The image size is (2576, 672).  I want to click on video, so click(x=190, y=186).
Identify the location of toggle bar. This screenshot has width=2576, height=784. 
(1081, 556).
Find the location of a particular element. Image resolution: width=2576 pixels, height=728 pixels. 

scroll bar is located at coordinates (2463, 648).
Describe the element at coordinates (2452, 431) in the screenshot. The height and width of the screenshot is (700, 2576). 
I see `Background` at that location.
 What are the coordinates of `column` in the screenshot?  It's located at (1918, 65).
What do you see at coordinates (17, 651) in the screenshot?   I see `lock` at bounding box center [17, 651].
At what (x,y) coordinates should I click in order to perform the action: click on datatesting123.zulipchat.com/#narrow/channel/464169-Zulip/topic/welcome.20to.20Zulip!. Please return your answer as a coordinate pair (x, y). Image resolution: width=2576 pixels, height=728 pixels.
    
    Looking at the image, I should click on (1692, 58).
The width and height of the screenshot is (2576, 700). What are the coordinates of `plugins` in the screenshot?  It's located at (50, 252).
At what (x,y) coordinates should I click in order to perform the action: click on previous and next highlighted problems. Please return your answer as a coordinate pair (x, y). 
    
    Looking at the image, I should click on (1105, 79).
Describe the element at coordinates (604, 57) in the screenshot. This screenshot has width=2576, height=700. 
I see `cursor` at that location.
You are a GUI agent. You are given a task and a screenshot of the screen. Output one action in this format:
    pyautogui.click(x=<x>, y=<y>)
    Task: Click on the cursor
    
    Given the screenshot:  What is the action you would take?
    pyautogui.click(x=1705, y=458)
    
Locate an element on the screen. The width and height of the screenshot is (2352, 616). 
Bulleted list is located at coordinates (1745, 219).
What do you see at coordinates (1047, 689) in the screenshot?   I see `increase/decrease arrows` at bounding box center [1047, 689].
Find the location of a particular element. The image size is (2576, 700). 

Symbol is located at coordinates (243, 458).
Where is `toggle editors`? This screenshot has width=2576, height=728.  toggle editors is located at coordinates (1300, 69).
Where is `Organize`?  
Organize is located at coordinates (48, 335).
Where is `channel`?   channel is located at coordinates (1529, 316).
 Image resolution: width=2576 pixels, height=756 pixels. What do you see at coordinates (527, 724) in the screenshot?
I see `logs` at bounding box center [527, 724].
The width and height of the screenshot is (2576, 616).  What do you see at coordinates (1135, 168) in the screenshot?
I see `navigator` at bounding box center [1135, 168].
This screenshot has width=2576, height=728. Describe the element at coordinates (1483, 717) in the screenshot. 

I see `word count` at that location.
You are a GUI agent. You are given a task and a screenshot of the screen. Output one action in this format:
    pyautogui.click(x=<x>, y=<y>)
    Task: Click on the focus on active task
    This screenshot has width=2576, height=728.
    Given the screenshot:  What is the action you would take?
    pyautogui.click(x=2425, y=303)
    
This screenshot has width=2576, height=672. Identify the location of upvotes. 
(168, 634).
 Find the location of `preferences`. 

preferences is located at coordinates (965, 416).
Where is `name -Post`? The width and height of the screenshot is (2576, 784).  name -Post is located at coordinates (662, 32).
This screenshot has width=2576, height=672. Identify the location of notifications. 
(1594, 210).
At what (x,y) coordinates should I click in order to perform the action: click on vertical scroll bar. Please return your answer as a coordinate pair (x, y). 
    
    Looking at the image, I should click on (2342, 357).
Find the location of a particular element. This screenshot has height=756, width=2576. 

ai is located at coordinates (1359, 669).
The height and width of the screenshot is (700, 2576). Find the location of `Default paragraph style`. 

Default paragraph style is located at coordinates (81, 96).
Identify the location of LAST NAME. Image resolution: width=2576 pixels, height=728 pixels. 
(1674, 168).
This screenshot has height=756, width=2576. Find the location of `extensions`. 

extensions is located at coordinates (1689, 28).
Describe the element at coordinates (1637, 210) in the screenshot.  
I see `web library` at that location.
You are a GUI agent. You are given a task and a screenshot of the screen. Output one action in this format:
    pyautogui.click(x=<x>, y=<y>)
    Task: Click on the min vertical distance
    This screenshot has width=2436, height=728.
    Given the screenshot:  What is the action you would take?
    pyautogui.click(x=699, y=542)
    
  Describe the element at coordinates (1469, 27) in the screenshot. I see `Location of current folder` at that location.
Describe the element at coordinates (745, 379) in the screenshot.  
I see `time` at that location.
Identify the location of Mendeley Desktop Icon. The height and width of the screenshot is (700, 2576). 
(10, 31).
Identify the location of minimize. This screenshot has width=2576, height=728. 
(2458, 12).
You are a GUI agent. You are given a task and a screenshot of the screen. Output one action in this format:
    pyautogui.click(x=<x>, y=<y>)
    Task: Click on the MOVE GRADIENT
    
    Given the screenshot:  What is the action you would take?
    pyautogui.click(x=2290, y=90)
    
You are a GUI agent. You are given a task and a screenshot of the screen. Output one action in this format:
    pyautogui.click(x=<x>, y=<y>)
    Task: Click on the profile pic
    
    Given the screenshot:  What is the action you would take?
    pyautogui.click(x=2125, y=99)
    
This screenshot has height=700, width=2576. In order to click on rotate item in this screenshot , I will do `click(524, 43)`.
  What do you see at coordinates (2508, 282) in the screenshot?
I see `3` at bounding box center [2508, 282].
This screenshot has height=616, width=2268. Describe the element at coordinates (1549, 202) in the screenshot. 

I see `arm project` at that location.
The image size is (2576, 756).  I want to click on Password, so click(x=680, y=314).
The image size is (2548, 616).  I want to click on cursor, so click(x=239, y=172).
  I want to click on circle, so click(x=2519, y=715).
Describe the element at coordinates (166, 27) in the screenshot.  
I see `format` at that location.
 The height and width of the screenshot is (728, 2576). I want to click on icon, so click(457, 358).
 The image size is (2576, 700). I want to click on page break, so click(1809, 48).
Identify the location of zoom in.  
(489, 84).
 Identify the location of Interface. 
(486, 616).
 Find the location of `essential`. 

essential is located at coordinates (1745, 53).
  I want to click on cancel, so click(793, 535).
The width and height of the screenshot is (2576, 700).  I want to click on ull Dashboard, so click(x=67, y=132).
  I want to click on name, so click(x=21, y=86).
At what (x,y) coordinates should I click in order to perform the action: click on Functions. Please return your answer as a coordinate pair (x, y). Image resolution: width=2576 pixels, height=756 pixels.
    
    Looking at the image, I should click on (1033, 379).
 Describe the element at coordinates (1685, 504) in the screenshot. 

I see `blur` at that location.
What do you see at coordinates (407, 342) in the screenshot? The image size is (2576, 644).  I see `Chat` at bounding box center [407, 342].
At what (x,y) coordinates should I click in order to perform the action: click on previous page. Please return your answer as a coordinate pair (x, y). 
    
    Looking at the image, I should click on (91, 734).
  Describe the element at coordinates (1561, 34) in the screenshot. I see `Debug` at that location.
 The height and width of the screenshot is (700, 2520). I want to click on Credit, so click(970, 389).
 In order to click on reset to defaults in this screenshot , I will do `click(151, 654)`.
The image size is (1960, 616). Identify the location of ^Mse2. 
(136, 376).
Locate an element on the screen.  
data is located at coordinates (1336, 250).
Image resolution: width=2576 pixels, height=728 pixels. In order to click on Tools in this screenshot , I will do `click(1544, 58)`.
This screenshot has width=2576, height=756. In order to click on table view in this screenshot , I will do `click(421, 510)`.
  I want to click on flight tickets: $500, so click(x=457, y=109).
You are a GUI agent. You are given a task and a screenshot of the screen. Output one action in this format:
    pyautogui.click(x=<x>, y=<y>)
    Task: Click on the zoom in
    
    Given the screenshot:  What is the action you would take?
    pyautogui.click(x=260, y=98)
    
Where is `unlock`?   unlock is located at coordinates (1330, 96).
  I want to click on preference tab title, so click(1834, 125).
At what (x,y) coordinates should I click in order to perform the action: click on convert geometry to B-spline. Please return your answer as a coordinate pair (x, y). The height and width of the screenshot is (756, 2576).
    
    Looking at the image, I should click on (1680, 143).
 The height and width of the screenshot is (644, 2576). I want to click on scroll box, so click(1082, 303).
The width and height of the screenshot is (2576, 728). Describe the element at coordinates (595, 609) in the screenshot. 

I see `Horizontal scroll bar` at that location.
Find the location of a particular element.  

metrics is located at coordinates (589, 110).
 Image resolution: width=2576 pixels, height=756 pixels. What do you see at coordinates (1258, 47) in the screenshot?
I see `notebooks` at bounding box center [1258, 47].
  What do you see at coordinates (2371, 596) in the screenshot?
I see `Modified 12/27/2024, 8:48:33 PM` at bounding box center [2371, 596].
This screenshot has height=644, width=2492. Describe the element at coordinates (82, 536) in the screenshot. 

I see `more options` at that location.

▬▬▬▬▬▬

* Objetivo *
Reúna, copiando-as integralmente, todas as linhas das entradas acima em que aparece a palavra "toggle".

* Resposta *
Identify the location of toggle bar. This screenshot has width=2576, height=784. 
Where is `toggle editors`? This screenshot has width=2576, height=728.  toggle editors is located at coordinates (1300, 69).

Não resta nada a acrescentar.